Guiding Principles for Marine Turtle Permit Program

Guiding Principles

The Florida Fish and Wildlife Conservation Commission (FWC) is the State trustee for marine turtles in Florida.  As such it is our responsibility to manage and conserve this public trust resource for current and future generations.

The FWC operates under the authority and limitations of Florida State Statute 379.2431 (1) and Florida Administrative Code Rule 68E-1.  Permitting authority for conducting research and conservation activities is granted to FWC by the U. S. Fish and Wildlife Service (USFWS) under a Cooperative Agreement consistent with the federal Endangered Species Act.

The FWC believes conservation is best accomplished through partnerships.  We seek to partner with other agencies, local governments, academic institutions, and the private sector.

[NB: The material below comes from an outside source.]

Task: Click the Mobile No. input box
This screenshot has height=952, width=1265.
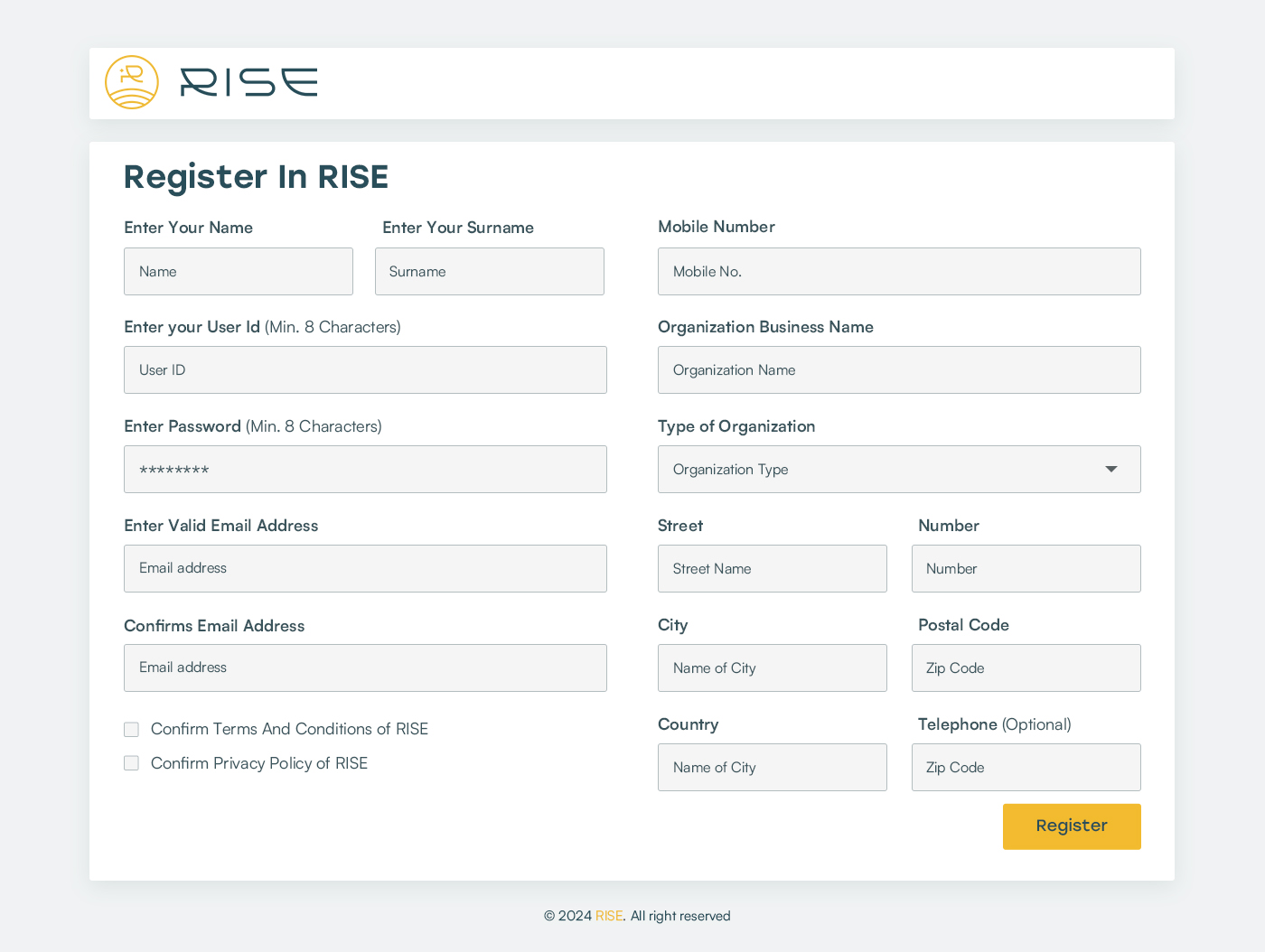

It is incumbent upon FWC to treat all partners fairly and ensure that our legal responsibilities are met and decisions are made with a high degree of transparency and thorough communication.

The FWC recognizes the importance of past, ongoing, and future scientific, conservation, and education activities that contribute to the conservation and recovery of marine turtles, and we start with the assumption that such activities are valuable.

Recognizing that a thorough knowledge of the biology of a species is essential for its conservation in a changing world, we support and encourage both applied research with immediate applications to management and also basic research that advances the understanding of sea turtle biology.

Effective research and management sometimes require manipulations that do not mimic natural conditions, and which may also entail risks or costs to individual animals.  These costs are justified by benefits to the population.  We support such activities when they have the potential to benefit current or future conservation.  In doing so, we strive to minimize individual costs and maximize population benefits.

We evaluate conservation risk at a population level. Adults are more valuable to the population than hatchlings or eggs. Nevertheless, for all activities, we endeavor to minimize negative impacts and ensure that neither eggs nor turtles are put at risk without justification.  Activities that result in the loss of eggs or turtles, or that pose substantial risk to either, are justifiable only when the goals cannot reasonably be achieved using other methods.  Activities must always be humane. 

Unpublished or preliminary data collected as part of an FWC-permitted research project will not be presented by FWC without the written consent of the principal investigator.  If data from an FWC permitted research project is published, it will not be used or referenced by FWC without proper citation.  However, all data submitted to FWC is considered a public record and must be provided if requested as part of a public records request.  Data collected as part of the index and state-wide nesting surveys sea turtle standing network and state-required monitoring are considered property of the FWC and may be summarized, analyzed, used, and reported.